Opioid receptor agonists form the backbone of pharmacological pain management. The use of these drugs through the current delivery routes poses significant health risks, including abuse, addiction, respiratory depression, and death. Those risks can be alleviated through controlled release of opioids at therapeutic levels for prolonged periods. Biodegradable polymeric nanoparticles (NPs) have been utilized as controlled drug delivery vehicles due to their unique ability of presenting different molecules of interest at their surfaces. In this study, we focus on extended-release of the synthetic opioid fentanyl analogs for improved pain management. To this end, we report the formulation of fentanyl-bearing polylactide and polyglicolide NPs (Fen-PLA/PLGA NPs) with controlled size, surface features, and antinociceptive properties. Biocompatible Fen-PLA/PLGA NPs were formulated through opioid initiators Fen-OH and Fen-Ary-EtOH, to prepare opioid chain-end functional biodegradable polymers. The results demonstrate that a single subcutaneous dose of the prepared NPs delivers therapeutically relevant doses for up to six days in a mouse model of acute nociception without unwanted burst-release. To further our aim of precise administration of the novel opioid delivery systems into skin tissue, we envisioned and fabricated dissolvable microneedle arrays (MNAs) that integrate the formulated NPs at their tips. Our novel biohybrids, which can be delivered precisely and minimally-invasively using dissolvable MNAs, may be utilized to formulate opioids towards preventing overdose and abuse.

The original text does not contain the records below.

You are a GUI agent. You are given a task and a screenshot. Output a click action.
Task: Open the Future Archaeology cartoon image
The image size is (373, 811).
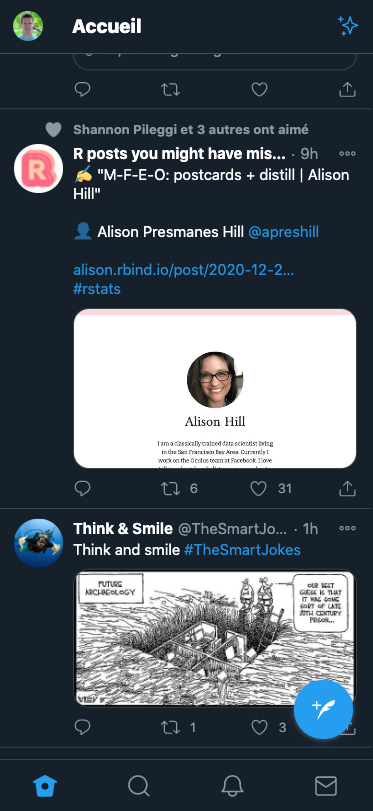tap(215, 638)
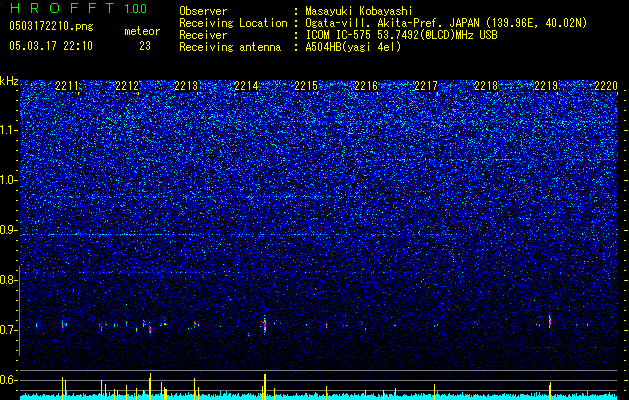This screenshot has height=400, width=629.
Task: Click the 2215 time marker label
Action: (x=306, y=86)
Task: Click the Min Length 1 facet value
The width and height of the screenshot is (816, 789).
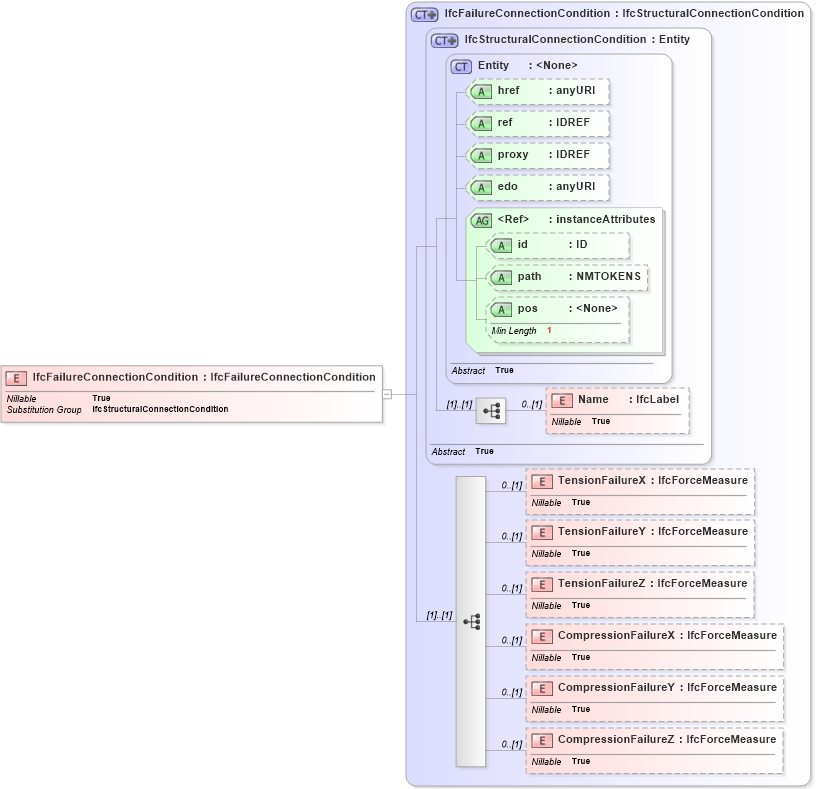Action: pos(548,330)
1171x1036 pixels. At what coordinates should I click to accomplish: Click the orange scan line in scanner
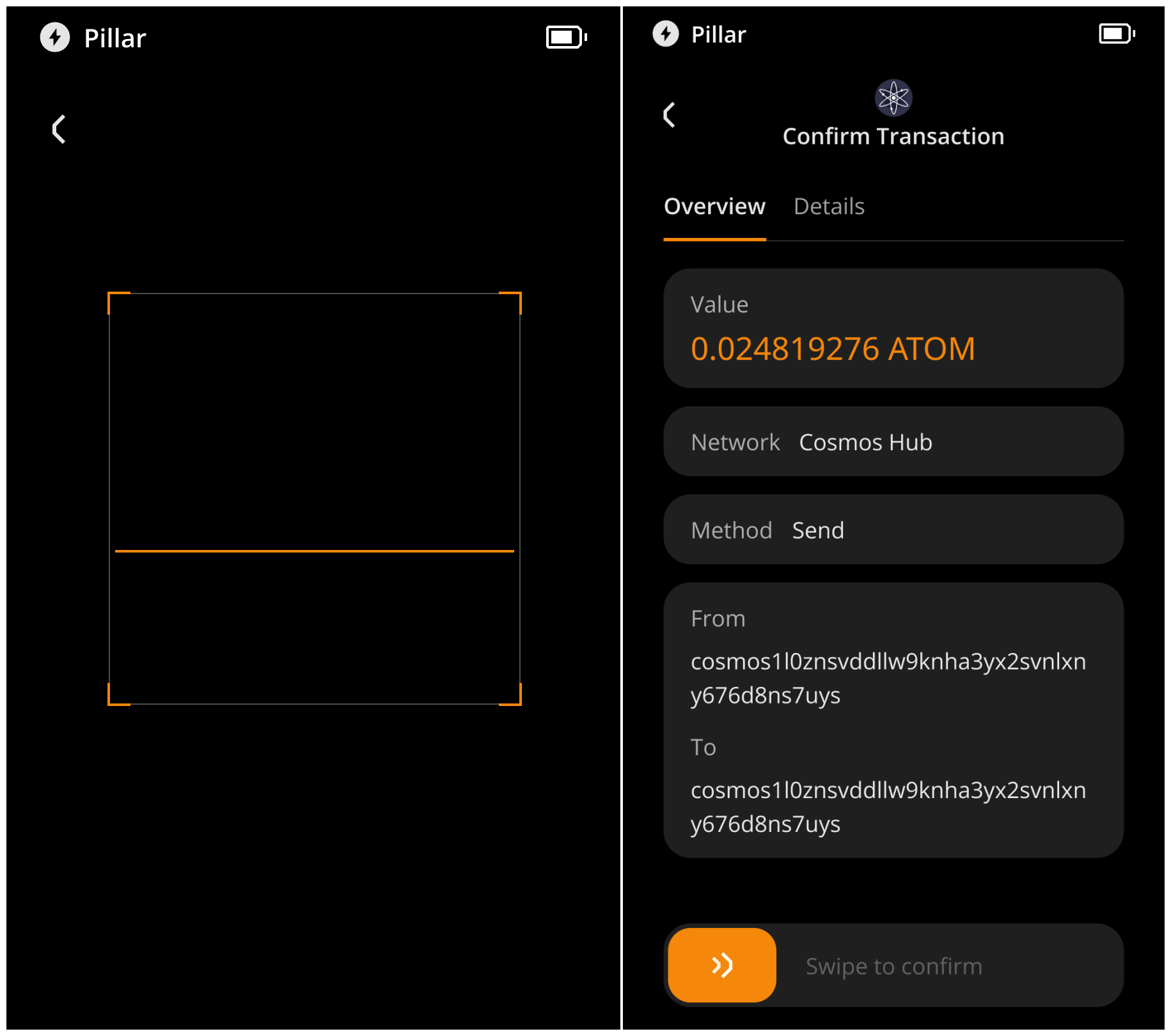(314, 551)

Grafting-from lipase: utilization of a common amino acid residue as a new grafting site

Protein–polymer hybrids are used in a variety of fields including catalysis, detection, and therapeutics. The grafting-from method for the synthesis of these biohybrids has gained popularity due to the ease of synthesis and purification. In this method, an initiator or chain transfer agent (CTA) is ligated onto an amino acid residue, typically lysine or cysteine, and polymers are subsequently grown in situ. In this manuscript, we report the preparation of protein polymer hybrids by grafting-from a previously overlooked acidic amino acid residue (glutamic and aspartic acid) and compare our results to protein polymer hybrids, grafted from the traditional lysine residue. Herein, we conjugated an atom transfer radical polymerization (ATRP) initiator to acidic amino acid residues and lysine residues and grew polymers from Thermomyces lanuginosa lipase (TL). N-[3-(N,N-Dimethylamino)propyl] acrylamide was grafted from the TL initiator, and the enzymatic activity of protein polymer hybrids was compared. We found that the acidic residues are easily modified with multiple ATRP initiators and polymers are readily grown. Additionally, the hybrids grafted from acidic residues demonstrated a 50% increase in enzyme activity compared to those grafted from lysine residues. Moreover, the activity was higher than that of native lipase TL in both cases. The polymers that were grafted-from the acid residues tended to provide the hybrids with a higher activity at elevated temperatures. These results point to a new amino acid ligation strategy for preparing protein polymer hybrids via a grafting-from method.